Humber students make contact with international space station

Teacher said radio feat never before done by students at the college level

Some 18 months of hard work came down to just one chance for success Monday as four college students tested an ambitious project that pretty much everyone in their school thought was impossible – making contact with the International Space Station.

Operation First Contact involved beaming a signal from their class-project radio to the outpost orbiting about 440 kilometres above Earth. The Humber College students had only a 10-minute window to make contact with the station, which travels through space at nearly 28,000 kilometres an hour.

“NA1SS this is VA3JUV Humber College checking in for scheduled contact, do you copy?” 34-year-old Gino Cunti inquired as a crowded room of faculty, students and reporters held their collective breath.

The room was filled with nothing but static, followed by silence.

As the students’ hearts skipped a beat another attempt at contact was made and the barely audible voice of astronaut Sandra Magnus emerged through the crackling static.

“Hello, I have you a little bit weak. Can you try again?” Magnus responded as the room burst into applause.

The team of Cunti and Paul Je, both 34, of Toronto, Patrick Neelin, 25, of Welland, Ont., and 21-year-old Kevin Luong of Mississauga, Ont., pulled off what their teacher said had never been accomplished by students at the college level.

Je burst into tears when contact was made.

While school contacts with the space station are routinely made through the Amateur Radio on the International Space Station program, many of those communications are made using a traditional ham radio.

“We had to build this system to NASA specifications … this isn’t one of your parents’ CB radios.
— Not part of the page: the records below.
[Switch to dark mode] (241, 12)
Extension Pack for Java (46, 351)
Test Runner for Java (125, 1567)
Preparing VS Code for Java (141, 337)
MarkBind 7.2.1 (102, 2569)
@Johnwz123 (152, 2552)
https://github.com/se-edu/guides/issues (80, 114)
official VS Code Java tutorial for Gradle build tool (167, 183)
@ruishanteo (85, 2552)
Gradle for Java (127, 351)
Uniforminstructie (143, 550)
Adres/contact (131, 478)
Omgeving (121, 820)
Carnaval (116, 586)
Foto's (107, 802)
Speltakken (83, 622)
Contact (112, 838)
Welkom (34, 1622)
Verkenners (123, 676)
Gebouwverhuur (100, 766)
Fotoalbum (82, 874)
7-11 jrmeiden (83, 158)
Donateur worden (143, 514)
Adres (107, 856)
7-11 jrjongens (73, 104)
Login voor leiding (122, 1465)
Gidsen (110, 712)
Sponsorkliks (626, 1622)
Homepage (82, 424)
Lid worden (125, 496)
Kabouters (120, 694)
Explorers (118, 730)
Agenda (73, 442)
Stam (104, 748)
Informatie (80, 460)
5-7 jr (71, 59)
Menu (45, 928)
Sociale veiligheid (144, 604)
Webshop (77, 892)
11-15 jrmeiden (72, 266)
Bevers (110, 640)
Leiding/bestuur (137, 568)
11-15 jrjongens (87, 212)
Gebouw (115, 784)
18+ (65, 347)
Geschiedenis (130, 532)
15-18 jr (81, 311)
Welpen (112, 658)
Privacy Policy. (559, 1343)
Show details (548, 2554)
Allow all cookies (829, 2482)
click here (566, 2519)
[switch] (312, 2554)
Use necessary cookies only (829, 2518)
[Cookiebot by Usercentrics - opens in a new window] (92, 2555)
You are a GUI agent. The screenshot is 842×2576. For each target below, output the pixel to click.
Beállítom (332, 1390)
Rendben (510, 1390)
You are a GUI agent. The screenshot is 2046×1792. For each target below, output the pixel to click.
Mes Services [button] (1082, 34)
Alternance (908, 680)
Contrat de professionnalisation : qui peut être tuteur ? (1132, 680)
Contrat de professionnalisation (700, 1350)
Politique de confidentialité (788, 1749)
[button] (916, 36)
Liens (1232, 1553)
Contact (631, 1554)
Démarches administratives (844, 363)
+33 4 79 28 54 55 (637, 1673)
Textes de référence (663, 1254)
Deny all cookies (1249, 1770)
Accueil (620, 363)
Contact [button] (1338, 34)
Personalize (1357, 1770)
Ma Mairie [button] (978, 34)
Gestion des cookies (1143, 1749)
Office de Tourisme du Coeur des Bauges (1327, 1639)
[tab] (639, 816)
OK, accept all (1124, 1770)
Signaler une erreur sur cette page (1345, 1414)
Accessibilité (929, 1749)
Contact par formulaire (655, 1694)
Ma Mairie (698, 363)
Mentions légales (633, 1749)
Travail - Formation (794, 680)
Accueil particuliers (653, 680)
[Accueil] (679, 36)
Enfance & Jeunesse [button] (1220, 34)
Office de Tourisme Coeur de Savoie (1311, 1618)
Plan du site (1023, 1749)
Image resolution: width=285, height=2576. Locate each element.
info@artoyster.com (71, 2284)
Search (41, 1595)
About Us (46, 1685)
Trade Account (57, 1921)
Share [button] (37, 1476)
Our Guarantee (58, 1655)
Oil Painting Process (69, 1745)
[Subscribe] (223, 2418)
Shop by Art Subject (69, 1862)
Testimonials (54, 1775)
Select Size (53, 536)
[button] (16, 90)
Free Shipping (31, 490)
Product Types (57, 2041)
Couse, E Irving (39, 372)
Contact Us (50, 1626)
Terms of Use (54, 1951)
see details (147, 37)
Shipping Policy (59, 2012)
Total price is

It’s a much more complex device than that,” said teacher Mark Rector.

“The cabling, antennas, tracking systems and software was done by these guys and it’s an incredible feat of undertaking and technology.”

The project got off the ground about a year ago as the students looked for a way to apply knowledge gained from their radio communication courses.

“Somebody basically said, ‘Let’s talk to space,’ and we all kind of laughed, yeah, when cows fly,” said Neelin. “But we ended up saying maybe that’s not such a bad idea.”


They researched the idea and pitched to Rector, who was skeptical that they could pull it off but pushed them into giving it a try.

“They never stumbled, they just kept crossing the hurdles,” Rector said.

When they successfully got through to Magnus they peppered her with questions.

They were able to squeeze in 18 questions in all, including one about what Magnus would say about the experience of seeing Earth from space.

“Up here I’ve seen the world from a different viewpoint. I see it as a whole system, I don’t see it as a group of individual people or individual countries,” Magnus said.

“We are one huge group of people and we’re all in it together.”

The group will be honoured this fall by Canada’s Telecommunications Hall of Fame for a “really cool” achievement, said Steve McFarlane of the Amateur Radio on the International Space Station program.

“They built their own transmitters, that’s a challenge in itself, but they also got it to work their first time. They only get one chance at it and they met that challenge,” he said.

“From a technological standpoint it’s very impressive because they didn’t use off the shelf equipment. To go ahead and build that stuff… that’s what’s impressive here.”